Quienes nos ocupamos de él y lo observamos desde las claras cumbres de la realización, vemos cómo gradualmente es envuelto por las volutas de niebla y espejismo que paulatinamente surgen a su alrededor mientras se convierte en un "prisionero de la bruma de la libertad", regocijándose en lo que estima la realidad de su independencia. Cuando su visión se haya esclarecido y su aspecto mental esté más desarrollado y evolucionado, sabrá que la Ley que rige al grupo tiene que imponerse, y se impondrá sobre él, y que el control de la naturaleza inferior sólo puede ser reemplazado por el control del alma, control grupal que opera bajo la Ley que rige al grupo. Ha luchado para salir del conjunto de los que buscan el Camino, hasta llegar al Camino mismo. Por lo tanto ha avanzado más que las masas, pero no está solo, aunque así lo crea. Descubrirá que muchos recorren el mismo camino, y su número crecerá constantemente a medida que progrese.

La regla de la interacción del viajero y el reconocimiento grupal del trabajo y el servicio, preponderarán sobre él, hasta que descubra que es un miembro del Nuevo Grupo de Servidores del Mundo trabajando bajo ciertas condiciones que constituyen las reglas que rigen la actividad del grupo. A medida que aprende a recorrer el Camino con sus componentes, penetrarán en su conciencia los incentivos y las técnicas que rigen su servicio elegido y empezará a obedecer automática y naturalmente al ritmo superior, adhiriéndose a las leyes que controlan la vida y la conciencia grupales. Finalmente, penetrará en los lugares silenciosos donde moran los Maestros de Sabiduría, y trabajará a la par de Ellos con ritmo grupal, obedeciendo así las leyes del reino espiritual, leyes subjetivas de Dios.

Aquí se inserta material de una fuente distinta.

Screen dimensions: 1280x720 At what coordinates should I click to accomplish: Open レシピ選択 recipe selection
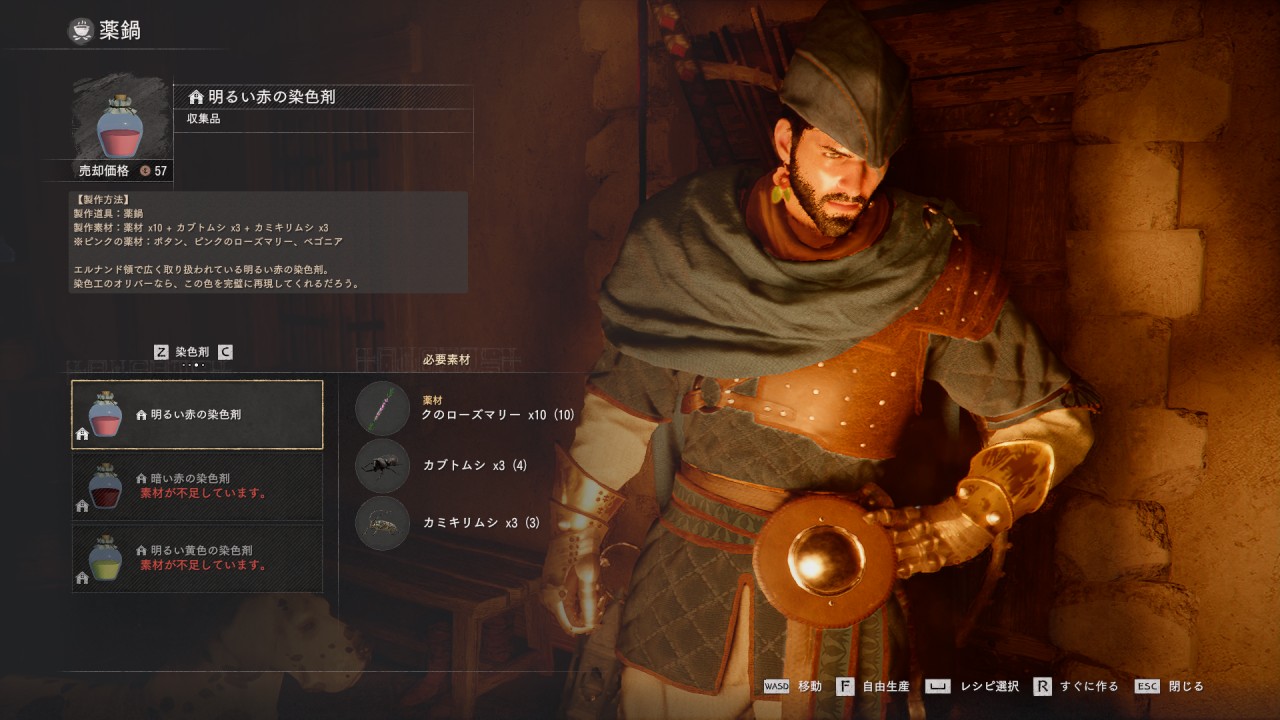971,687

Repetidas veces, al recorrer el Camino, se rebelará contra el control y caerá nuevamente en el espejismo de su supuesta libertad. Puede liberarse del control de la personalidad y también del de las personalidades, pero nunca puede liberarse de la Ley de Servicio y de la constante interacción entre un hombre y otro y un alma y otra. Ser libre significa permanecer en la clara y límpida luz del alma, que básica e intrínsecamente es conciencia grupal.

Por lo tanto, cuando se sienten embargados por la incertidumbre y la inquietud, deseando y exigiendo libertad para hollar el Sendero, sin la imposición de autoridad alguna, tengan cuidado que no sea el espejismo que produce el deseo de verse libres de los impactos grupales y asegúrense de que no están tratando –como almas sensibles— de hallar una vía de escape. Aplico esta frase en su sentido psicológico moderno.

Formúlense las siguientes preguntas:
¿Son de tanta importancia para mí y para otros, la comodidad y la paz mental, que, por obtenerlas, me veo impulsado a sacrificar la integridad del grupo?
¿Constituye mi propia satisfacción interna, una excusa adecuada para postergar el propósito grupal planeado?
Pues ciertamente, lo postergará. Cualquier cosa que decidan constituirá, a su vez, una decisión responsable, con consiguientes reacciones sobre el grupo.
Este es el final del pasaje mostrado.